Para entender este retroceso, impulsado directamente por la burocracia universitaria que incluye a las autoridades y dirigentes sindicales, es necesario detallar las siguientes cifras:
● 35,32% menos de aumento para fin de este semestre (junio 2026) y 4,70% menos del aumento estipulado para mitad del segundo semestre (octubre 2026). Es decir, un 64% menos de lo que determina la LFU.
● No es retroactivo. La LFU en cambio contempla una recomposición desde diciembre de 2023. Esta debe hacerse efectiva al mes siguiente de la sanción (noviembre de 2025).
● El aumento es solo para algunos cargos docentes (excluidos jubilados, ayudantes de segunda).

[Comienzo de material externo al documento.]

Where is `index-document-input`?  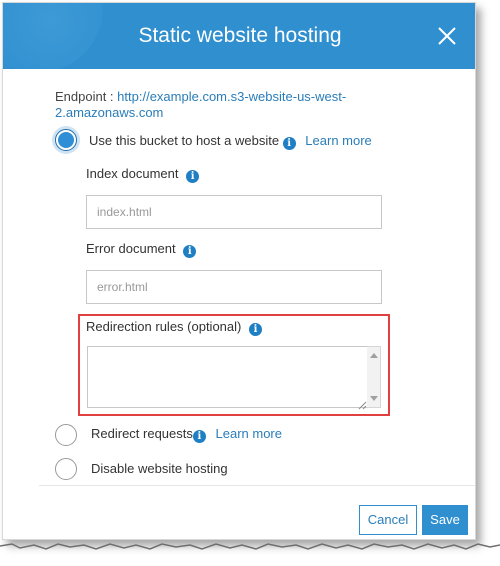
index-document-input is located at coordinates (234, 212). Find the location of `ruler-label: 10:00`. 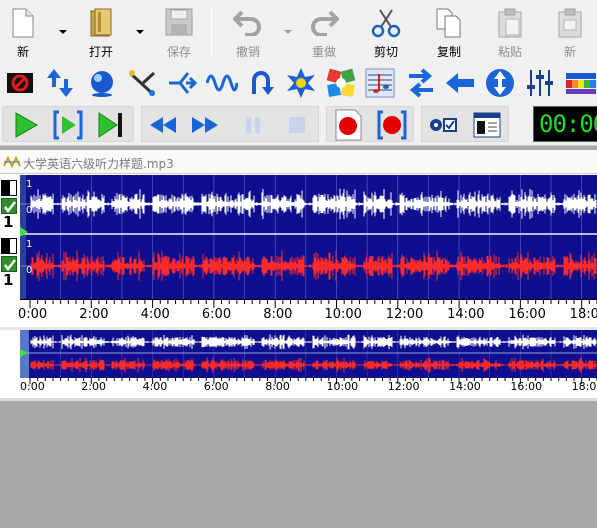

ruler-label: 10:00 is located at coordinates (342, 386). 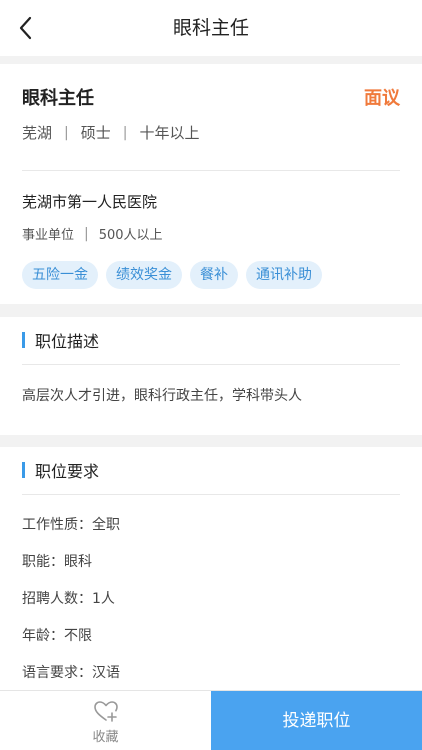 What do you see at coordinates (92, 234) in the screenshot?
I see `company-meta: 事业单位 | 500人以上` at bounding box center [92, 234].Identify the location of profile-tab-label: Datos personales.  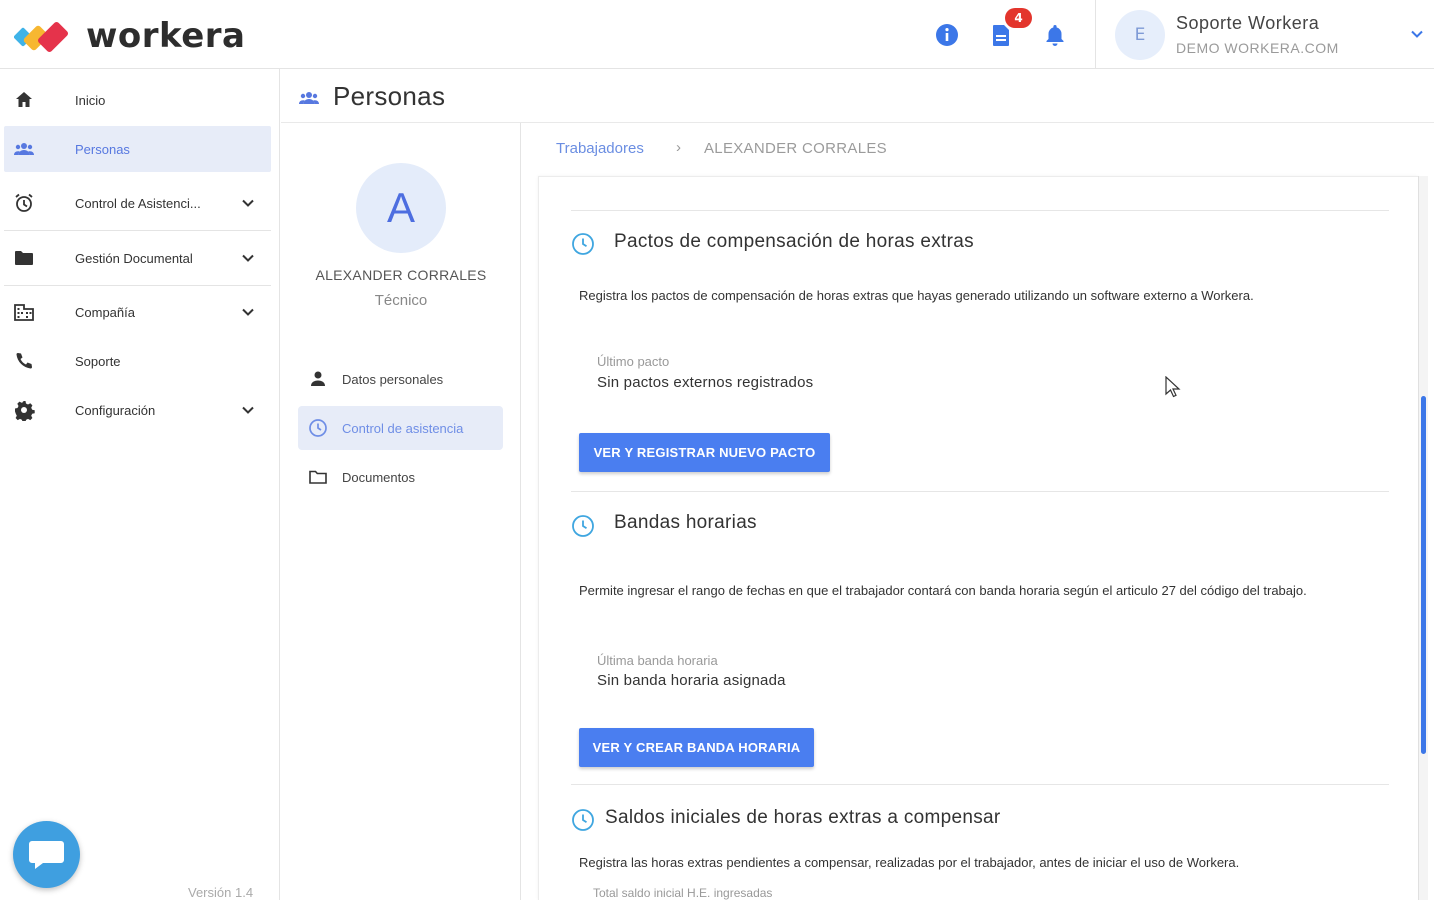
(393, 379).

● Paritarias cada tres meses sin garantizar que sobrepase el IPC (Índice de Precios al Consumidor). La LFU detalla reuniones paritarias sin exceder tres meses no inferior al IPC.
● La Garantía Salarial seguirá siendo un aumento no remunerativo ni bonificable. La LFU exige que todos los aumentos ingresen al sueldo básico.
Entre otros aspectos, si la propia LFU ya resultaba insuficiente para resolver los problemas estructurales de la universidad pública, el arreglo que ha firmado el CIN y algunos frentes sindicales (como CONADU y FATUN) representa un empobrecimiento mayor aún, cuando la situación es cada vez peor. Por el contrario, el Frente CONADU Histórica no firmó tal acuerdo y, al día siguiente, resolvió en Congreso Extraordinario rechazar la propuesta del Gobierno Nacional y sostener el paro nacional previsto para la semana del 16 al 20 de junio.
Desde el Gobierno, se espera que se levante la medida cautelar por incumplimiento de la aplicación de la LFU. Hasta el momento, el CIN logró el acuerdo sosteniendo la medida cautelar, difundiendo propaganda de este acontecimiento como una conquista y explícitamente con el slogan “Se está comenzando a cumplir la Ley de Financiamiento”. Lejos de reflejar una mejora sustancial de las condiciones de la comunidad universitaria, esta campaña busca instalar la idea de que el conflicto comienza a resolverse cuando la crisis universitaria continúa agravándose. Como comunistas defensores, debemos denunciar que este artilugio burocrático y sin consenso en la comunidad universitaria es un retroceso y atenta contra los intereses de esta.
Esto demuestra, por un lado, la garantización de la gobernabilidad del Gobierno Nacional de parte de la burocracia del sector educativo para seguir ajustando contra la comunidad universitaria, descomprimiendo un conflicto que tiende a profundizarse, sumado a los paros boicoteados para debilitar el reclamo. Por otro lado, la necesidad del gobierno de liberarse de cualquier litigio judicial demuestra sus límites de acción a pesar de haber conseguido ciertas concesiones.
Frente a esta política de conciliación y contención del conflicto, la comunidad universitaria debe tomar en sus propias manos la defensa de la Educación Pública. De tal manera que la situación amerita continuar con las medidas de lucha con paros más efectivos por tiempo indeterminado y toma de lugares de trabajo por los claustros docentes, no docentes y estudiantes, cortes de caminos aledaños para visibilizar y presionar a las autoridades demostrando que no confiamos en sus decisiones que deslegitimizan la lucha contra el vaciamiento de la Educación Pública.
¡En defensa de la Educación pública!
¡Por la organización política de los claustros universitarios!
¡Ninguna confianza en la burocracia, el poder está en nuestras manos!
¡Por un Gobierno de trabajadores y trabajadoras!